When the May 14 election campaign officially begins, Cummins may also want to take a page from a political event in that same year — the 1991 gubernatorial race in Louisiana between former Klansman David Duke and a thief named Edwin Edwards.
Faced with voting for a racist or a man who would soon rip off taxpayers, voter sentiment was captured in the following bumper sticker:
The B.C. Liberals were caught in a deceitful plan to use taxpayer-funded resources to court the ethnic vote via an extremely cynical agenda.

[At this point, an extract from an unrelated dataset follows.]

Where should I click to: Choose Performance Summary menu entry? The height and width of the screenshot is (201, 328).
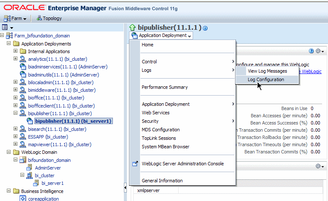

As a result, the party has repaid government $70,000.
While the New Democrats were the ones who revealed this secret plan, Adrian Dix’s party is by no means as clean as the driven snow.
The NDP has its own ethnic-voter scandal brewing with news the party had diverted more than $500,000 from constituency offices across B.C. to be used for what Auditor General John Doyle has determined to be partisan purposes.

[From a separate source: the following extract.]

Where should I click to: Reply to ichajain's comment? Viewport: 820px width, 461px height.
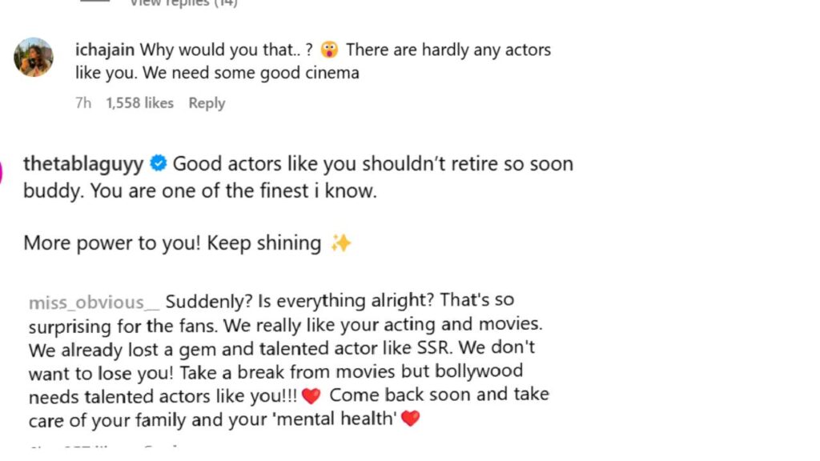[207, 103]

The Liberals have accused the NDP of being the pot calling the kettle black, while the NDP has argued its ethnic-voting strategy was at least not secret as the money transfers were authorized by the former legislature accountant.
In any event, taking $200 per month from each NDP MLA constituency office and using it for political-party purposes is wrong.
That money is taxpayer dollars intended for use by constituency offices to deal with constituents, regardless of their political stripe.
Sometimes — often, actually — B.C. politics makes one yearn to take a shower.
With the imploding Liberals caught ripping off taxpayers behind the cloak of private emails and secret messages and the surging New Democrats caught ripping off taxpayers out in the open, thanks to a dubious nod given by a now-fired comptroller, is there any hope for voters?
One would think Cummins’ Conservatives should be measuring curtains for the offices of the Official Opposition, considering my cat could poll better than Christy Clark in Point Grey.
But, for whatever reason, the putative replacements for the Socreds/Liberals cannot escape single-digit purgatory in all polls.
It could be Cummins himself.
While a veteran politician with plenty of experience, he is not exactly Justin Trudeau when it comes to connecting with voters.
The political funk in which the Conservatives have long been is not due to lethargy on their part — for it can be argued no other party has yet released so much platform information.
However, since policy documents and press conferences have not ignited voters, perhaps the Conservatives should borrow from the bayou and simply ask voters to give them a chance to rip off the taxpayer, in the spirit of fairness.